Deal with bad reviews head on. Every dealership—every business, in fact—gets bad reviews some times. We all have bad days, and that includes customers. So whether the fault is yours or you’re dealing with an unreasonable reviewer, it’s important that you respond within 48 hours using the 3 p’s: planned, professional, and proactive.
1. Planned. Make sure you take the time to formulate a strategy before responding to a negative comment or review online. This prevents you from saying something in a heated moment that you may regret later.
2. Professional. Make sure you keep your response polite, even if your reviewer says something you passionately disagree with. Your answer to a negative comment affects not only that reviewer’s opinion of you, but it can also influence potential customers’ willingness to give your dealership a chance. A great response that takes responsibility for any misdeed and lays out a solution can actually net you a more positive online reputation than you had before the negative review.
3. Proactive. Don’t just apologize or defend your dealership’s actions. State the remedy that you’re going to provide—whether it’s training for your staff, a change to policy, or your intention to look into the issue and contact the customer privately. Remember, your public response is as much for potential customers as it is for the disgruntled reviewer—perhaps even more so. So if you plan to contact the customer privately to discuss the issue, say so in your review response.
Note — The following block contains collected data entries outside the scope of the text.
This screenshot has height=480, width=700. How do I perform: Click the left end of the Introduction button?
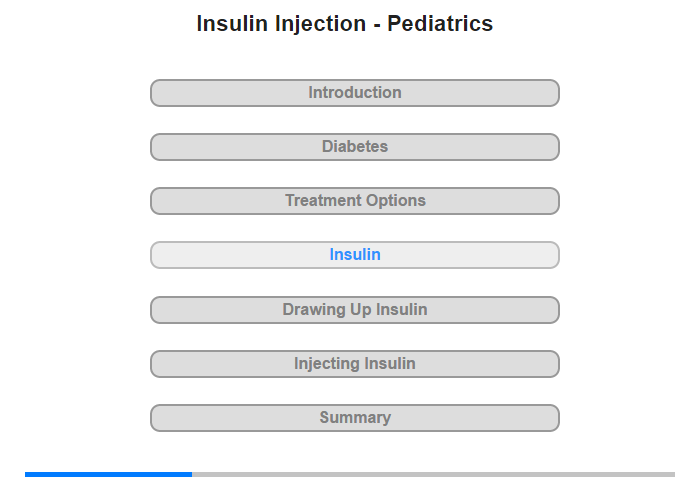pos(157,93)
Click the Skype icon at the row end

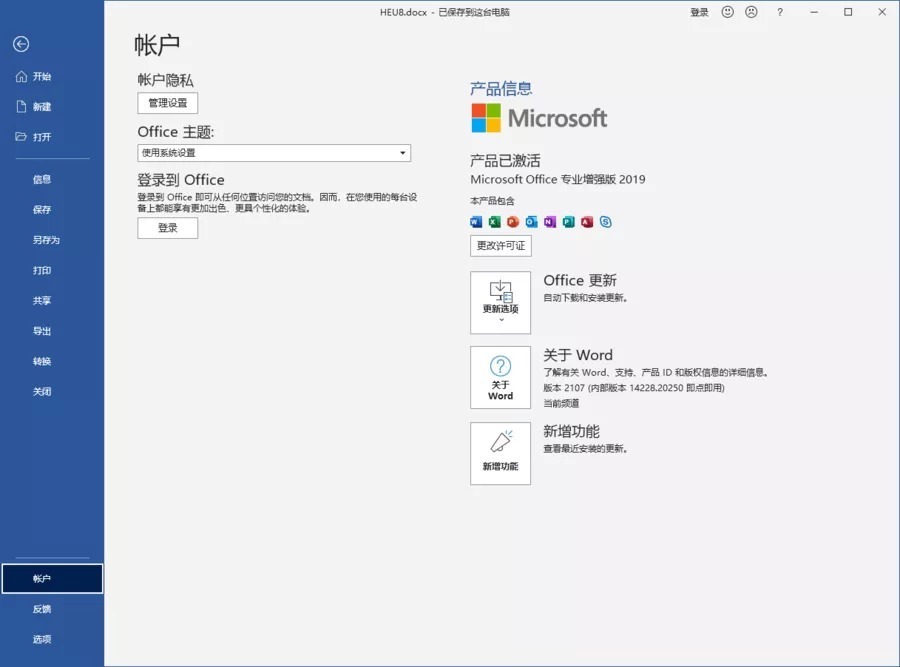pyautogui.click(x=606, y=222)
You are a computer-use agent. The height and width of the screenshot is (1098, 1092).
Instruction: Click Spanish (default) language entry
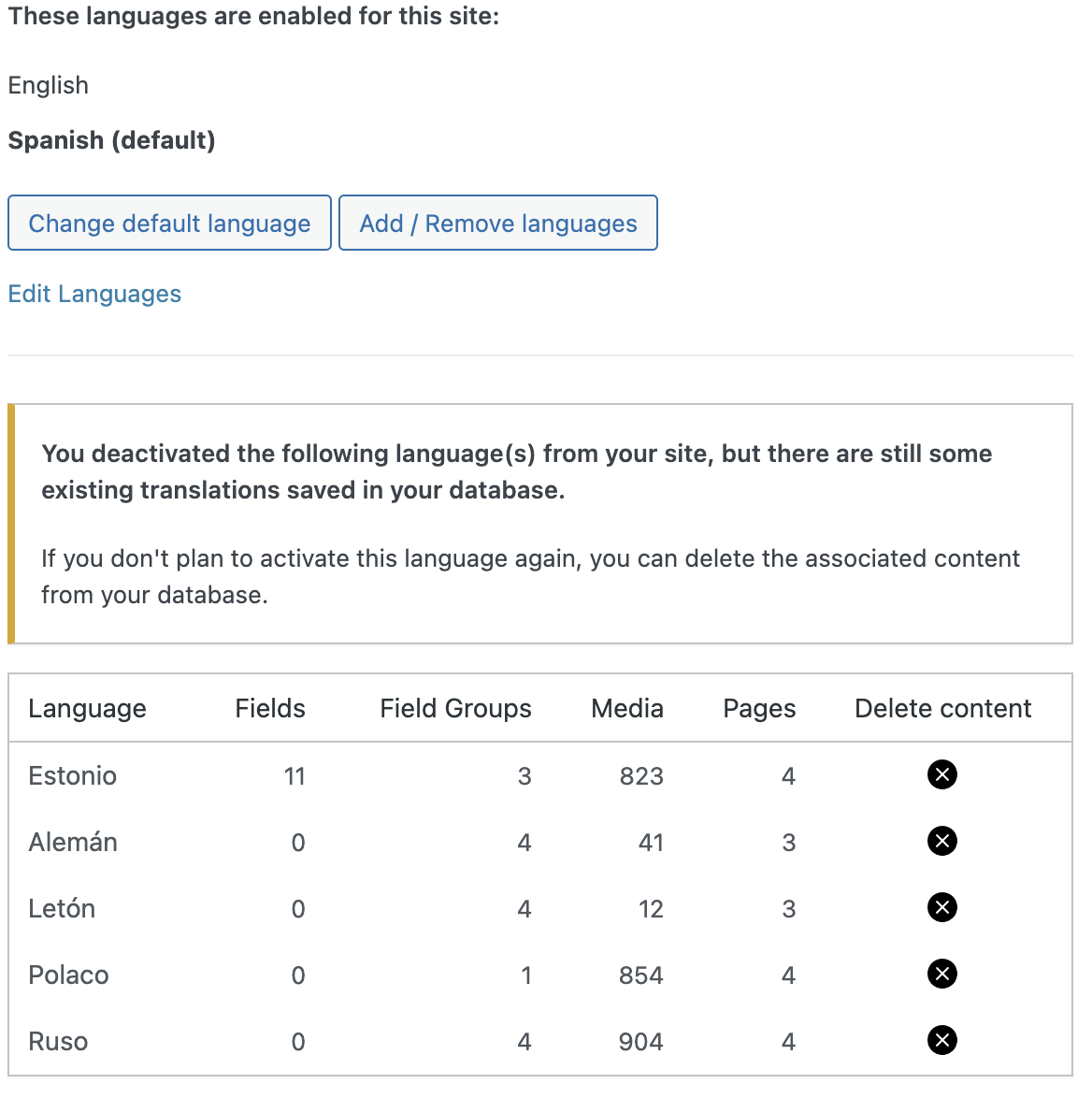pyautogui.click(x=111, y=140)
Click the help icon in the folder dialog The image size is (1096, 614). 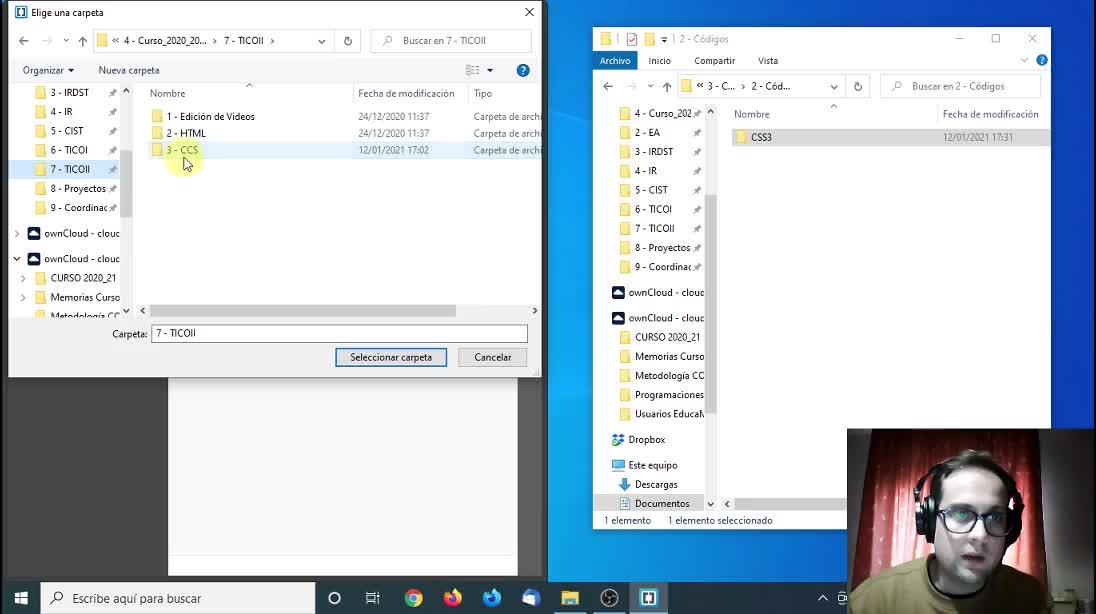coord(522,70)
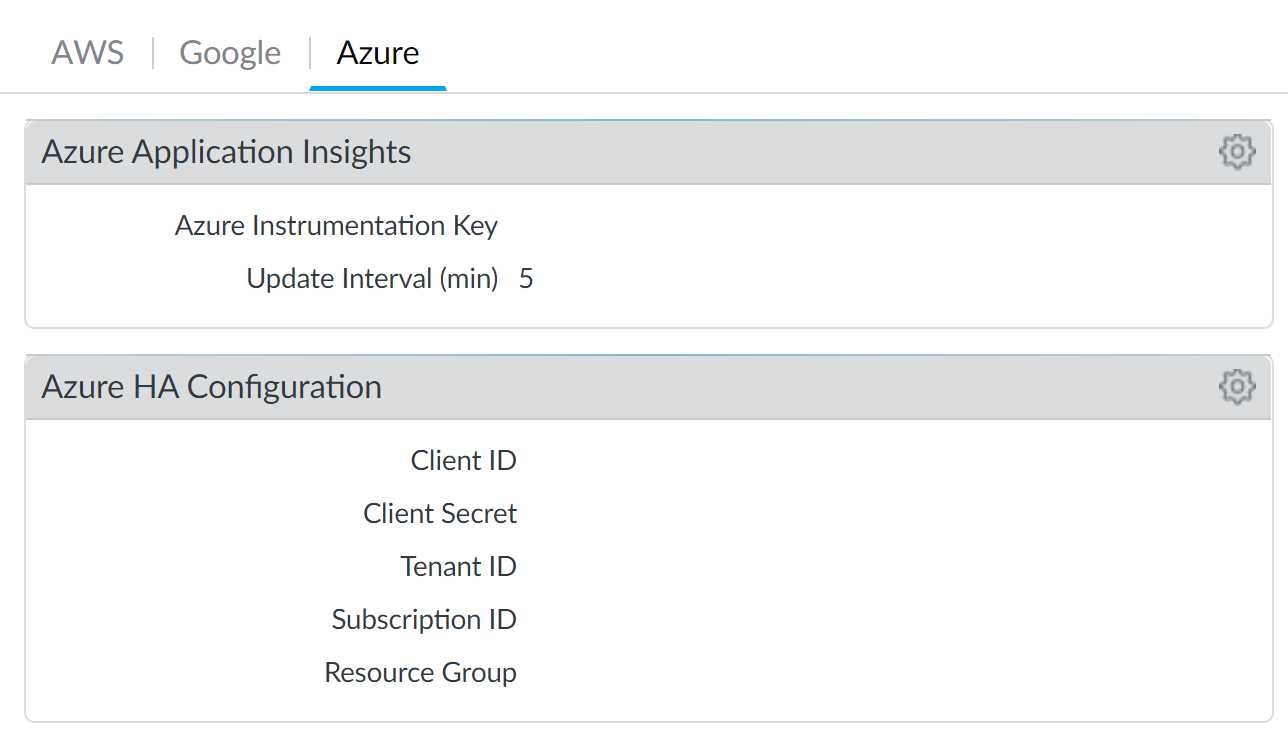The height and width of the screenshot is (735, 1288).
Task: Click the Tenant ID label
Action: (x=458, y=567)
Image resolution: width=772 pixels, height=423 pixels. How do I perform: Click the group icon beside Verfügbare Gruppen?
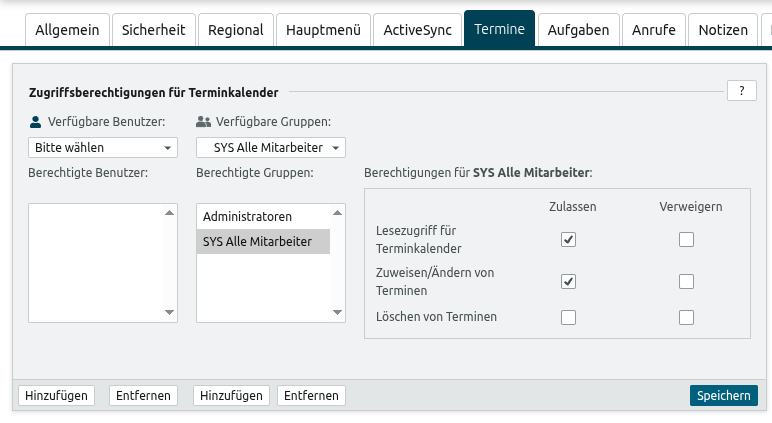click(203, 122)
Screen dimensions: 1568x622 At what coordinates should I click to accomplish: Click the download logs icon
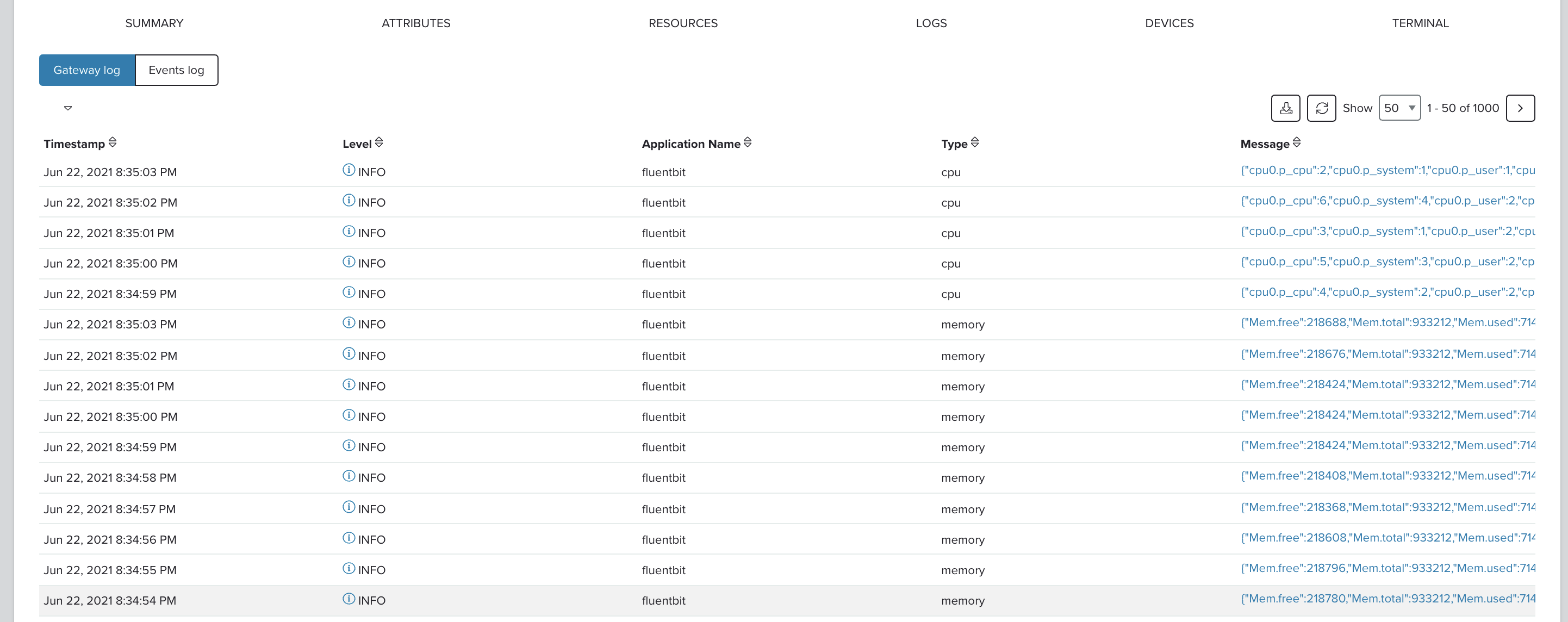click(1286, 108)
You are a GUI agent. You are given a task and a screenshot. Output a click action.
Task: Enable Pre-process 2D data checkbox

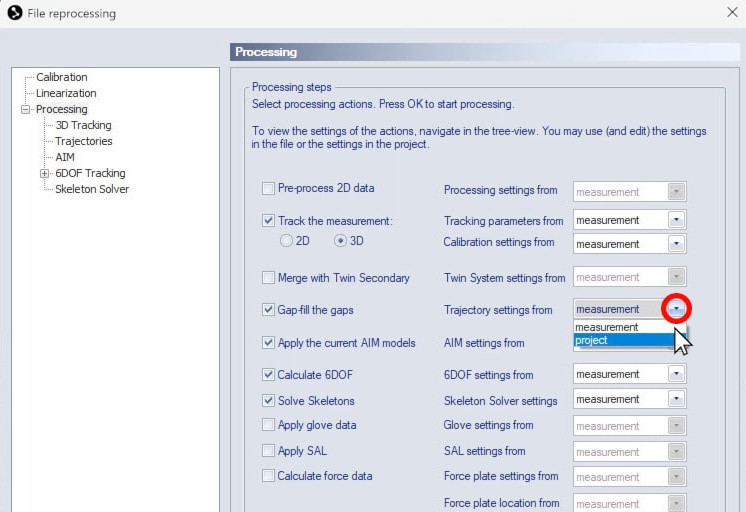(x=268, y=188)
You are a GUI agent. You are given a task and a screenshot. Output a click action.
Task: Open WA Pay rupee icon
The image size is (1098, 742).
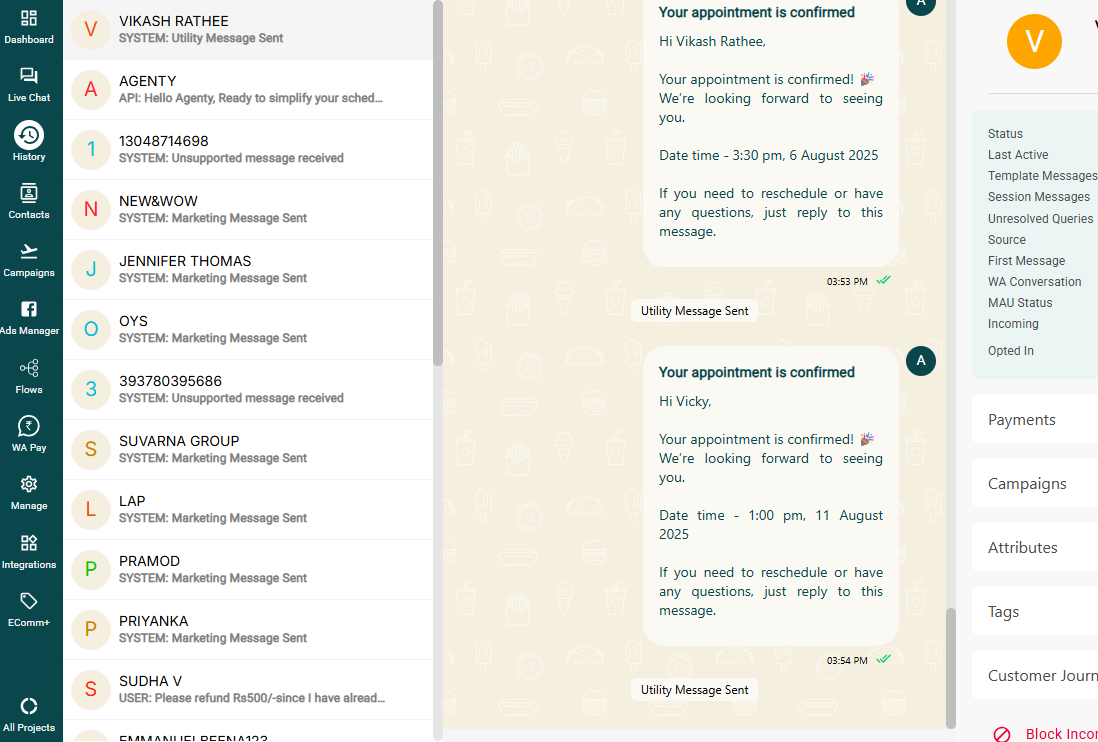pos(29,426)
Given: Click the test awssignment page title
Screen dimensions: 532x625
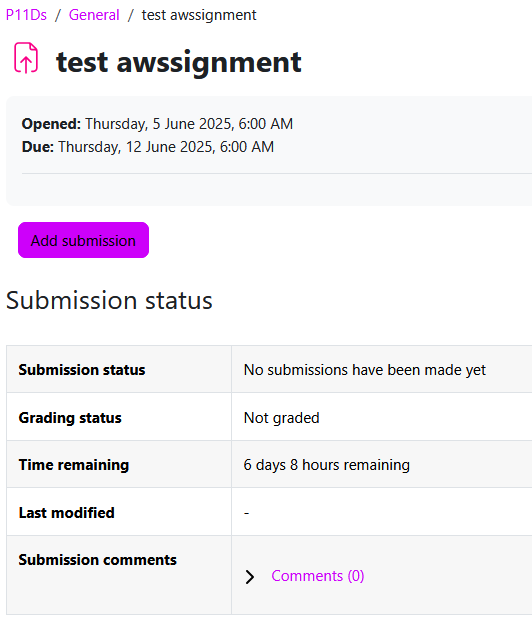Looking at the screenshot, I should [x=179, y=62].
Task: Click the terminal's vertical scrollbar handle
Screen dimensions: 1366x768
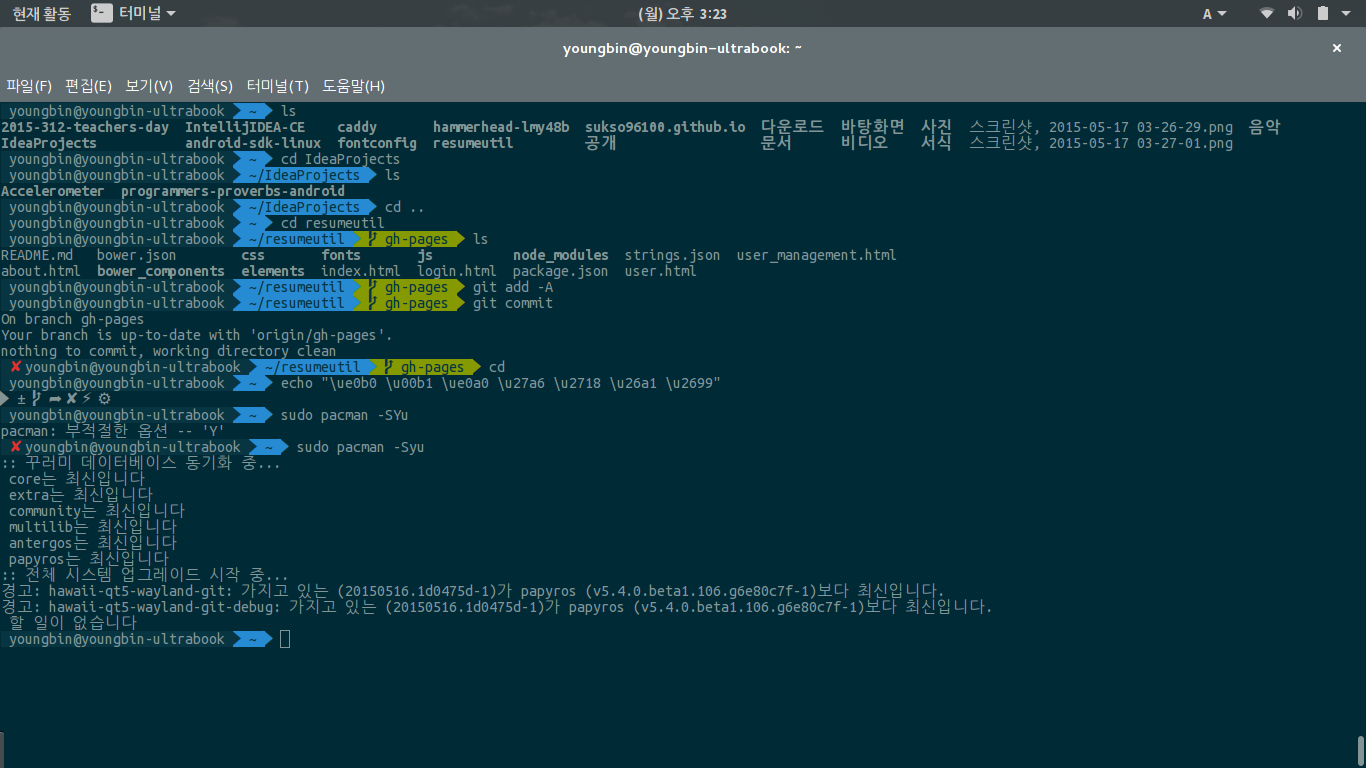Action: 1360,748
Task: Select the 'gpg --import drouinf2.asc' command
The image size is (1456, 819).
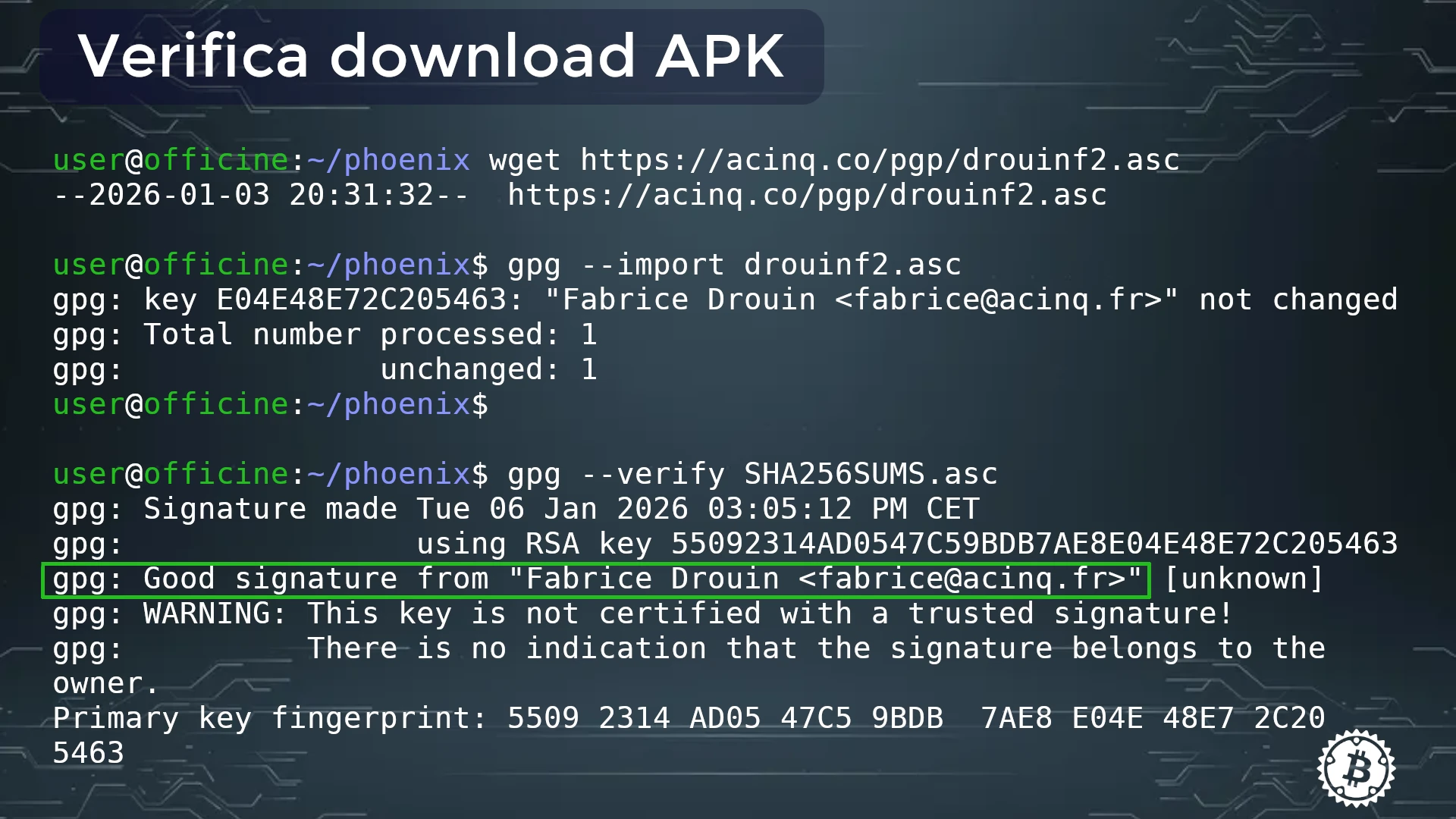Action: tap(734, 265)
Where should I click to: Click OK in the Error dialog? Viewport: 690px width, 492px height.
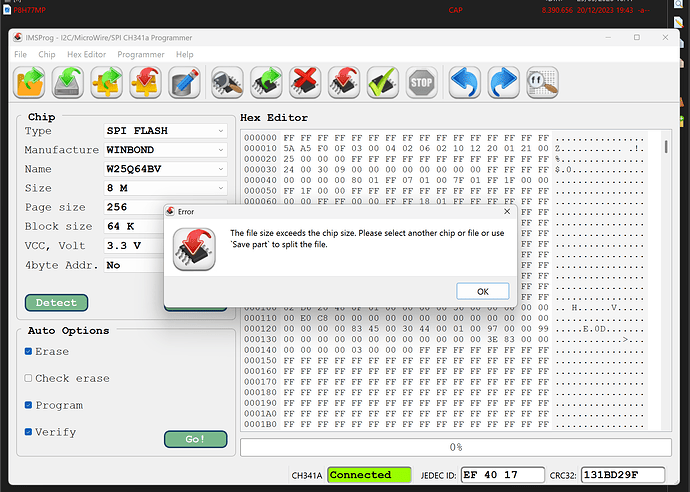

Keep in mind that it’s normal to receive a few less-than-glowing reviews. In fact, a sprinkling of 3-star reviews might actually make your reviews appear more objective and believable to potential customers than a squeaky-clean listing of one 5-star review after another.
What about negative reviews that are clearly false or defamatory? Every review site has a procedure for removing reviews that violate the site’s rules or seem fake or designed to promote someone else’s business. Follow those processes when you feel you’ve been truly wronged.
Beyond reviews: Be active in your community. Sponsor charitable events and kids’ sports teams, put a float in the local parade, and just generally be a good corporate citizen. Not only will you make the world a slightly better place and improve your local reputation, you’ll see your dealership mentioned online in association with great causes.
And remember that your dealership’s online reputation begins with the in-store experience. Make sure salespeople, managers, receptionists and service staff understand the importance of offering a positive experience to all customers, whether they make a purchase or not.